◆ Work task
Repeat exactly the lines of the entries below from the one with "Search Tools (604, 1099)" through the one with "Open Access (382, 1137)", both ends included, and nothing else.

◆ Records to process
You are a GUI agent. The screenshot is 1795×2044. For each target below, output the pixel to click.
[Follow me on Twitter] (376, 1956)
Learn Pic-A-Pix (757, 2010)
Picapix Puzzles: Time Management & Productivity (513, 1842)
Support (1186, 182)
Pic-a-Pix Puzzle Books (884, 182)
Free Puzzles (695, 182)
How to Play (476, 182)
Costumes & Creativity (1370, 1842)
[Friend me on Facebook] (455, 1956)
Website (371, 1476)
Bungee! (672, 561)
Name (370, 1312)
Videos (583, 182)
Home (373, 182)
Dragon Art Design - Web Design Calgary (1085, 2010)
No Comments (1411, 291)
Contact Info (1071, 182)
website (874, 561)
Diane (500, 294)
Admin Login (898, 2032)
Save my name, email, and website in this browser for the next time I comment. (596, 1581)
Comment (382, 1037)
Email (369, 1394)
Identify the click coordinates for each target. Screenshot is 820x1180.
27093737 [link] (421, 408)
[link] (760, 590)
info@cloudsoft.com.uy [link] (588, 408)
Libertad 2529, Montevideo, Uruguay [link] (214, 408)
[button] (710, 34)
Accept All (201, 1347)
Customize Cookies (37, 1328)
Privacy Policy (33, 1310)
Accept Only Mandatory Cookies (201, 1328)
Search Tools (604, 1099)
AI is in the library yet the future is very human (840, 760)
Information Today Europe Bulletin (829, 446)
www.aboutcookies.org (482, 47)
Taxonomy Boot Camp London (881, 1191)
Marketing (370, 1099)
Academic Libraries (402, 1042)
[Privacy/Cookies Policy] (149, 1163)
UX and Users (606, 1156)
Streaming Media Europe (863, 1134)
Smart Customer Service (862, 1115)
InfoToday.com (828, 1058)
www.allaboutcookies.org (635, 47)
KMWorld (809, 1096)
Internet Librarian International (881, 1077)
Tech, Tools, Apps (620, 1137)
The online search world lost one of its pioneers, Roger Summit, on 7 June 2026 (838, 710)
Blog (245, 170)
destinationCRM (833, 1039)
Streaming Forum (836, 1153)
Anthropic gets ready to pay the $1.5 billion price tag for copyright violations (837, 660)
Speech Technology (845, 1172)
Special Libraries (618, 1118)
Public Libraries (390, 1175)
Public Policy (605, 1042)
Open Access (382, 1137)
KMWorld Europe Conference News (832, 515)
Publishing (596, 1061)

◆ Answer space
Search Tools (604, 1099)
AI is in the library yet the future is very human (840, 760)
Information Today Europe Bulletin (829, 446)
www.aboutcookies.org (482, 47)
Taxonomy Boot Camp London (881, 1191)
Marketing (370, 1099)
Academic Libraries (402, 1042)
[Privacy/Cookies Policy] (149, 1163)
UX and Users (606, 1156)
Streaming Media Europe (863, 1134)
Smart Customer Service (862, 1115)
InfoToday.com (828, 1058)
www.allaboutcookies.org (635, 47)
KMWorld (809, 1096)
Internet Librarian International (881, 1077)
Tech, Tools, Apps (620, 1137)
The online search world lost one of its pioneers, Roger Summit, on 7 June 2026 (838, 710)
Blog (245, 170)
destinationCRM (833, 1039)
Streaming Forum (836, 1153)
Anthropic gets ready to pay the $1.5 billion price tag for copyright violations (837, 660)
Speech Technology (845, 1172)
Special Libraries (618, 1118)
Public Libraries (390, 1175)
Public Policy (605, 1042)
Open Access (382, 1137)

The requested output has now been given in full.